Certainly seems like a hardware issue, but there's no easy answer to this one. It could be your power supply, motherboard, CPU, memory, even the video card. The power-button issue makes me lean towards power supply or motherboard though (assuming you've verified the power button works after a fresh boot).

If you have other parts on hand (even from another running system) you could swap components until you identify the culprit. If you find it's your power supply, make sure you replace it with a decent quality one, NOT one of those $25 units you find everywhere, or you'll have even more problems followed by a rapid failure in another year.

[–] [email protected] 3 points 5 months ago (1 children)

Well... The power button does work to boot the system back up. So...?

It's a small desktop computer Asus VivoMini VM65, not easy to swap parts.

Asus doesn't even have a picture of it anymore. Here's a bunch.

[–] [email protected] 3 points 5 months ago (1 children)

Then it could still be the power supply or motherboard. It takes a lot to override the hardware power switch and the power supply itself is usually one of the biggest culprits to random lockups. Beyond that I can't offer much, I don't know of any way to test the components unless you could afford thousands of dollars for specialized equipment. I've always had multiple machines available to swap parts so I don't have a different strategy for troubleshooting.

[–] [email protected] 2 points 5 months ago (1 children)

Thanks.

I thought there could be some place in logs the system could write error messages to.

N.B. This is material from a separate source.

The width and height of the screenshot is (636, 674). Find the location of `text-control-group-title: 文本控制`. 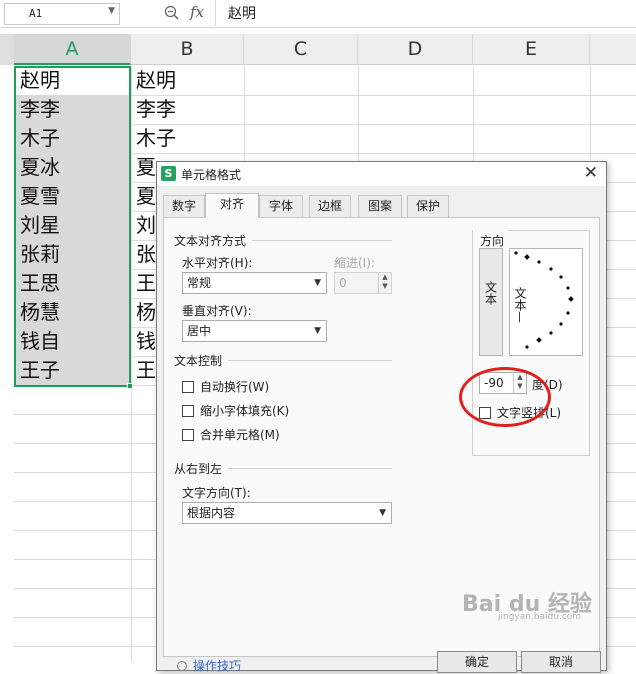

Even hardware derived.

I've been going through /var/log/* and found thousand of scary messages, but can't really make sense of any of those.

[–] [email protected] 1 points 5 months ago

Something like a hard drive could generate recognizable errors in the logs, but once you get out into the motherboard or power supply, there's simply not enough monitoring available to detect problems. You might be able to record the voltage output from the power supply rails, depending on your hardware, but that still might not tell you anything.